**RECORDS FOR THIS TASK**
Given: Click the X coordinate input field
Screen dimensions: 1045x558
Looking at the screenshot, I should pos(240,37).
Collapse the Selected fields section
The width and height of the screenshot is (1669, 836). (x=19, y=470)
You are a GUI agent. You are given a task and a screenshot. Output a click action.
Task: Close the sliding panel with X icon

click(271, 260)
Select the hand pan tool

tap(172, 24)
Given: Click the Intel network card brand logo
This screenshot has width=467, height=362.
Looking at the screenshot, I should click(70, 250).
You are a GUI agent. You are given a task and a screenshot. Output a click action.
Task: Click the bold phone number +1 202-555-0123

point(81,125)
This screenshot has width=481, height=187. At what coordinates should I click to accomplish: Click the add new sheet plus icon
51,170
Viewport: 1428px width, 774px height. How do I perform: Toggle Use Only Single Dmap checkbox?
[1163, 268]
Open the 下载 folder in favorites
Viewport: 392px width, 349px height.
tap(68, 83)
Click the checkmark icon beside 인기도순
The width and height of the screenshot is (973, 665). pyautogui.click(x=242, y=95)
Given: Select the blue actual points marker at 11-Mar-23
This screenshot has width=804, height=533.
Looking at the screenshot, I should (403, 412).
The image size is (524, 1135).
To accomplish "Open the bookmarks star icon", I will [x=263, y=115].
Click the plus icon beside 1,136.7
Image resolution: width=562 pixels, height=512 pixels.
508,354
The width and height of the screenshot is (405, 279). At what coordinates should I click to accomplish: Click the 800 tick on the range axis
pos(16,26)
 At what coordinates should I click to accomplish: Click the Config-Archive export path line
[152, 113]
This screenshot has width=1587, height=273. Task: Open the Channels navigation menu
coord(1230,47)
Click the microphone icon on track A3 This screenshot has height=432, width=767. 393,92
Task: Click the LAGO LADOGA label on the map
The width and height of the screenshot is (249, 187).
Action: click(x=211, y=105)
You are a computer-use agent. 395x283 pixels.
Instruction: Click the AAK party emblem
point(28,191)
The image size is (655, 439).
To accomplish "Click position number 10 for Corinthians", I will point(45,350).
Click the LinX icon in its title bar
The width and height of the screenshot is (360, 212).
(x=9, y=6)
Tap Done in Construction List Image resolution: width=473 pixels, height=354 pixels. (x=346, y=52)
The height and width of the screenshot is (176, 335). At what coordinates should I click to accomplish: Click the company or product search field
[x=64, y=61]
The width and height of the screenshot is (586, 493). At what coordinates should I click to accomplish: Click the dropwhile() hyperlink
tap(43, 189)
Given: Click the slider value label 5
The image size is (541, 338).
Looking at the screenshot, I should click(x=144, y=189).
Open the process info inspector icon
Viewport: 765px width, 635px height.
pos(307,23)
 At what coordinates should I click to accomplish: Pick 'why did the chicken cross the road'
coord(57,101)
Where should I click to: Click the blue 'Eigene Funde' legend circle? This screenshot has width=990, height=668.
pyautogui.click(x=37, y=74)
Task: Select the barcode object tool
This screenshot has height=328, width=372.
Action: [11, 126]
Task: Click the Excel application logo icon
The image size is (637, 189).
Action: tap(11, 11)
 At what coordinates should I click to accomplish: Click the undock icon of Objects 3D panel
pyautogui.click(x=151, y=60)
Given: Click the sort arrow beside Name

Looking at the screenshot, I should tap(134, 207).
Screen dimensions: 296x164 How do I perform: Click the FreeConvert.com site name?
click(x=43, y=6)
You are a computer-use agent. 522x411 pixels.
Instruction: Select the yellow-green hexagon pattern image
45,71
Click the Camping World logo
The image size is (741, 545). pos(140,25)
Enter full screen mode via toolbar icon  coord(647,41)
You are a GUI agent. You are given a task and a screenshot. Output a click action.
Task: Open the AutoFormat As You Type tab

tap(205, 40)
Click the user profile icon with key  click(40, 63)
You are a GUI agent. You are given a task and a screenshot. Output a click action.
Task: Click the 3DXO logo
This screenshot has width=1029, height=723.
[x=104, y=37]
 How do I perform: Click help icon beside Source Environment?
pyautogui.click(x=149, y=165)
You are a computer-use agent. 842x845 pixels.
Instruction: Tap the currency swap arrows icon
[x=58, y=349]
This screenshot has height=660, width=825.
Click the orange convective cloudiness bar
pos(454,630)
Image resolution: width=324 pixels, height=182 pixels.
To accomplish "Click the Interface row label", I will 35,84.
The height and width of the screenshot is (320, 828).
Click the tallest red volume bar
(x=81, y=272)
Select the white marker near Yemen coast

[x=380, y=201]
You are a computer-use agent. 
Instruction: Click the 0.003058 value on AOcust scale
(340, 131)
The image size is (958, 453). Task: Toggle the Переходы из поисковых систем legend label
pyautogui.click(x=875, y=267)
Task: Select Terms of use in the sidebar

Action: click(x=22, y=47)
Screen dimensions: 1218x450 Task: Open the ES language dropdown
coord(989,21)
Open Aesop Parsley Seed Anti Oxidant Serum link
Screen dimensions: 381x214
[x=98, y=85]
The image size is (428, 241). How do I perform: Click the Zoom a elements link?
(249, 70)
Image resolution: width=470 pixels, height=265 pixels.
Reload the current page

**PROBLEM DESCRIPTION**
The expected output is exactly the lines of the listing above between the line holding "This screenshot has width=1587, height=273." and the line holding "You are a computer-use agent. 395x283 pixels.", inclusive.

**OUTPUT FOR THIS EXERCISE**
This screenshot has width=1587, height=273. Task: Open the Channels navigation menu
coord(1230,47)
Click the microphone icon on track A3 This screenshot has height=432, width=767. 393,92
Task: Click the LAGO LADOGA label on the map
The width and height of the screenshot is (249, 187).
Action: click(x=211, y=105)
You are a computer-use agent. 395x283 pixels.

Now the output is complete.